Le dirigeant qui ne fait que mettre en œuvre une résolution de l’assemblée générale peut-il néanmoins voir sa responsabilité engagée ?

Autrement dit, le seul fait que le dirigeant ait obtenu un vote favorable de l’assemblée pour mettre en œuvre une décision suffit-il à le mettre à l’abri du point de vue de l’engagement de sa responsabilité ?

C’est à cette question qu’est venue répondre un arrêt de la chambre commerciale de la Cour de cassation du 08 mars 2016[1].

En l’espèce une société exploitant un cabinet d’expertise comptable prend la décision de vendre le cabinet en question moyennant un prix de 300 000 euros. La décision de vendre ainsi que le prix de cession furent avalisés par un vote de l’assemblée générale des actionnaires.

Estimant que ce prix de 300 000 euros était dérisoire, un associé minoritaire décide d’agir contre le dirigeant et la société, en réparation du préjudice subi.

L’associé minoritaire ne pouvait soutenir qu’un abus de majorité avait été commis. Si la décision avait bien été prise par les majoritaires, il était difficile de soutenir qu’elle l’avait été à leur avantage, dans la mesure où le prix de cession avait été minoré (il est d’ailleurs fort probable qu’un prix de cession occulte ait été convenu entre les parties).

L’associé minoritaire choisissait une autre option, plus convaincante, et attaquait le dirigeant sur le fondement de la faute de gestion.
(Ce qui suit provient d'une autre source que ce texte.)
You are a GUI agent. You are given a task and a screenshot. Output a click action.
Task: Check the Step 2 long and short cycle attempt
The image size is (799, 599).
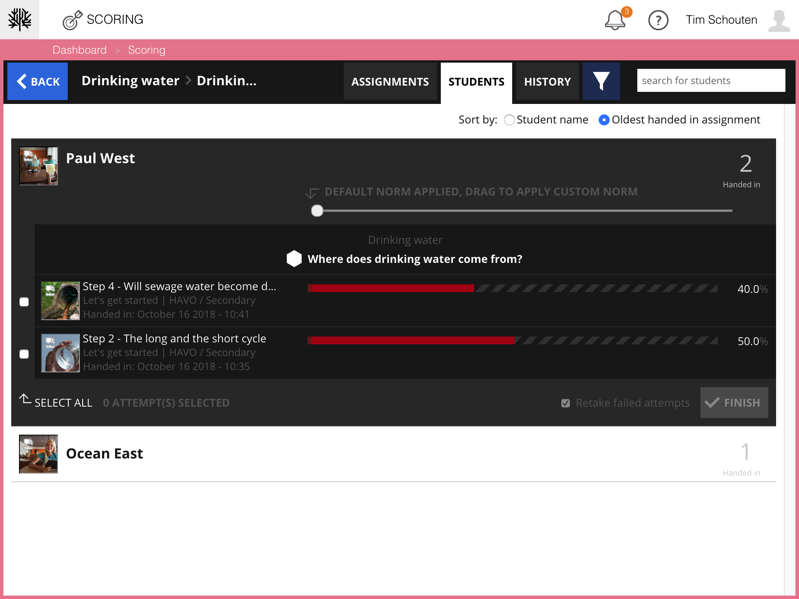pyautogui.click(x=24, y=354)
Le minoritaire obtenait gain de cause devant la cour d’appel.

Le dirigeant condamné faisait valoir qu’aucune faute de gestion ne pouvait lui être reprochée dès lors qu’il avait été autorisé par l’assemblée générale à accomplir la cession au prix de 300 000 euros.

Faisant une application, certes détournée, de l’article L. 225-253 du Code de commerce, la Cour de cassation est venue dire que le dirigeant n’était pas « couvert » par un simple vote de l’assemblée[2].

Il s’agit d’une application détournée de l’article dans la mesure où cet article s’applique en principe au cas ou les statuts ou un vote ultérieur de l’assemblée viendrait interdire à l’associé d’agir en responsabilité, ce qui n’est bien sûr pas permis. Ici, les juges se sont placés avant l’opération et viennent nous dire que peu importe qu’elle est été autorisée ou non, seul compte le fait que le dirigeant a bien commis une faute de gestion. Dès lors qu’elle est constatée, l’associé minoritaire est fondé à agir en responsabilité.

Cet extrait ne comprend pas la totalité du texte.